Central Bank advocates pay cuts but escapes the axe

Date Released: 16 Dec 2009

“It is a cruel irony that the lowest paid public servants and the unemployed will endure cuts of up to 5% but the wholly owned Anglo Irish Bank, the Central Bank and the Financial Services Authority, whose failures triggered the collapse of the economy will once again avoid the consequences”, Dave Hughes, Deputy General Secretary of the Irish Nurses Organisation said today. He was speaking after a meeting of the 24/7 Frontline Services Alliance held to discuss the emergency legislation currently being pushed through the Dail.

He asked why the staff of the Financial Services Authority and the Central Bank had had their status changed as public servants by the Government in the space of nine months.
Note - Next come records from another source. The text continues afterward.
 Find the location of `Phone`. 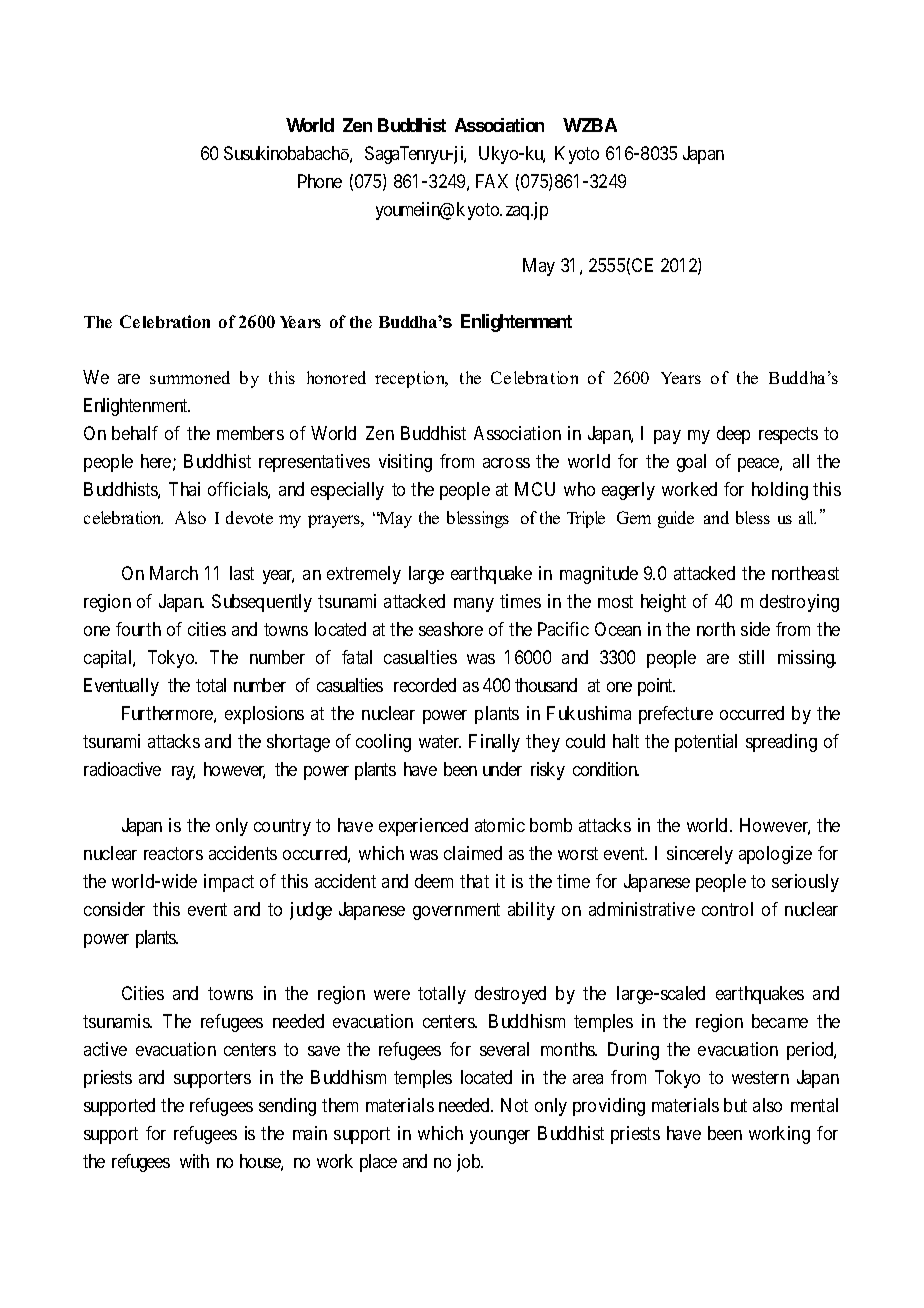

Phone is located at coordinates (320, 181).
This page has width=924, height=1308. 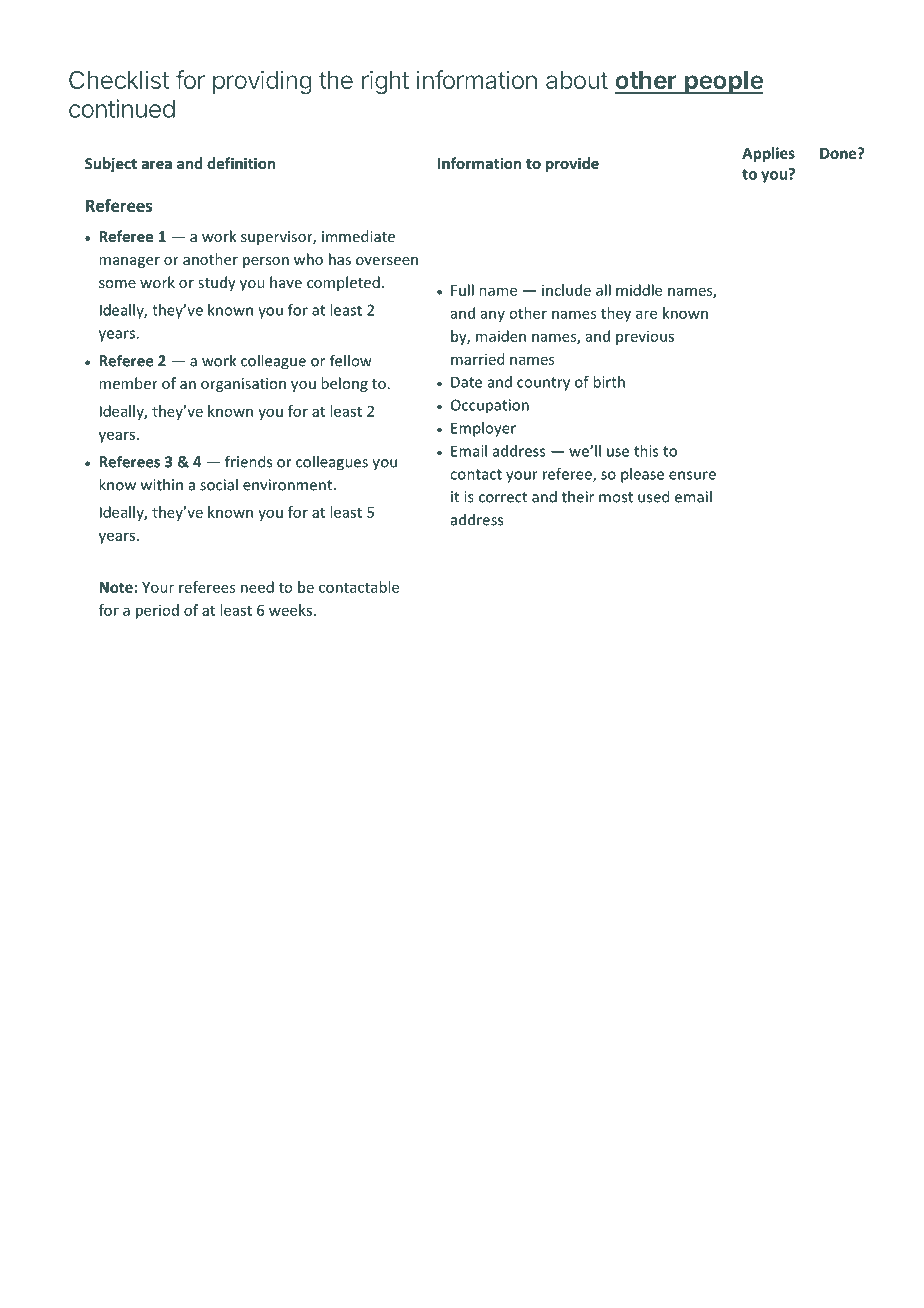 What do you see at coordinates (639, 290) in the page?
I see `middle` at bounding box center [639, 290].
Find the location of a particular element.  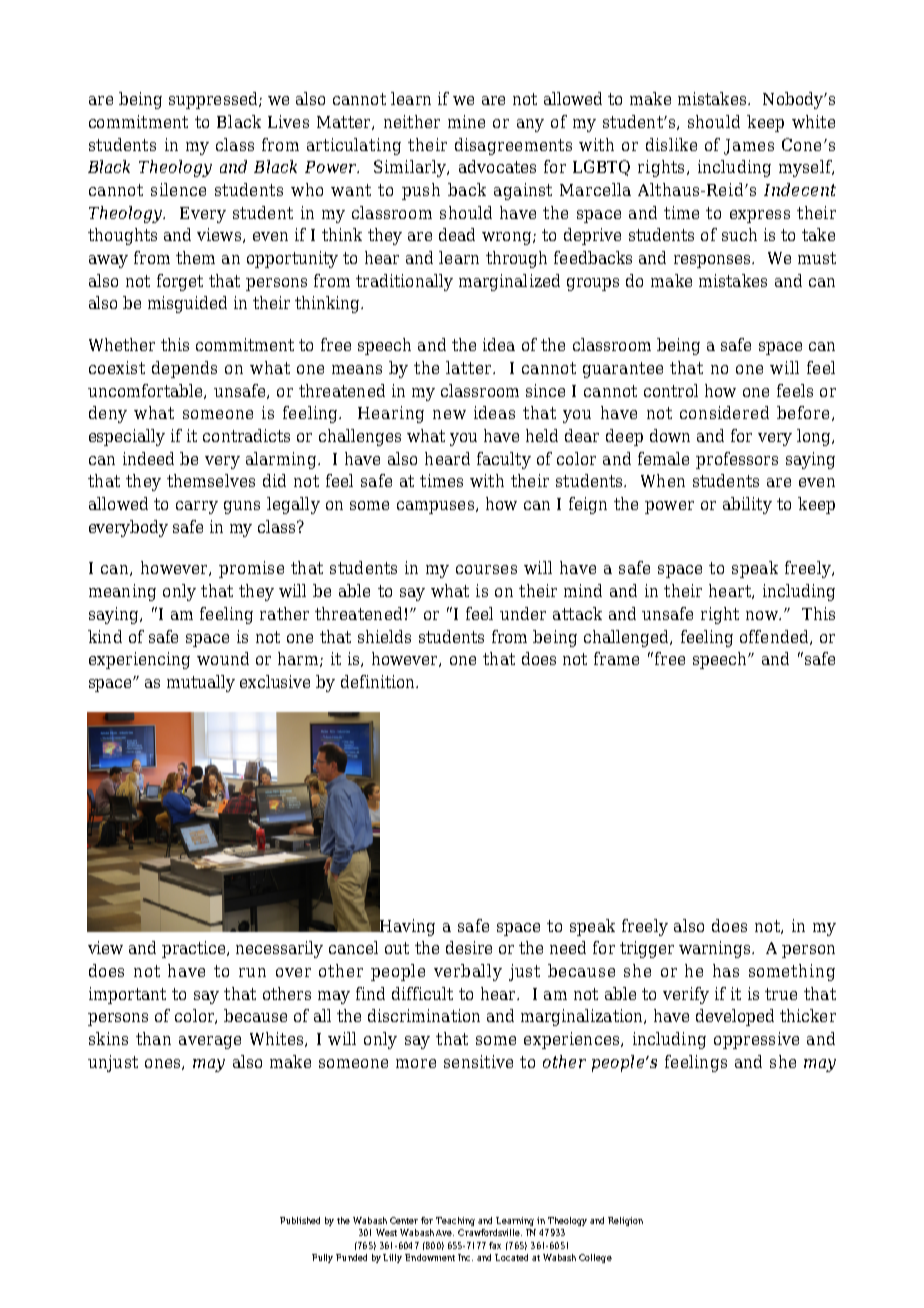

suppressed is located at coordinates (214, 100).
Pointing to the Government’s second Emergency Bill to reduce the pay of Public Servants he said that, “Legislation which imposed the pension levy applied to the Central Bank staff but the pay cut now being imposed on all public servants will not apply to the Governor of the Central Bank, or his staff.

“It is quite extraordinary that the Governor of the Central Bank who called for cuts in public service pay managed to escape the very pay cut he advocated. If any arms of the state were more accountable for allowing the misbehaviour of banks go unchecked it was the Central Bank and the Financial Services Regulator.”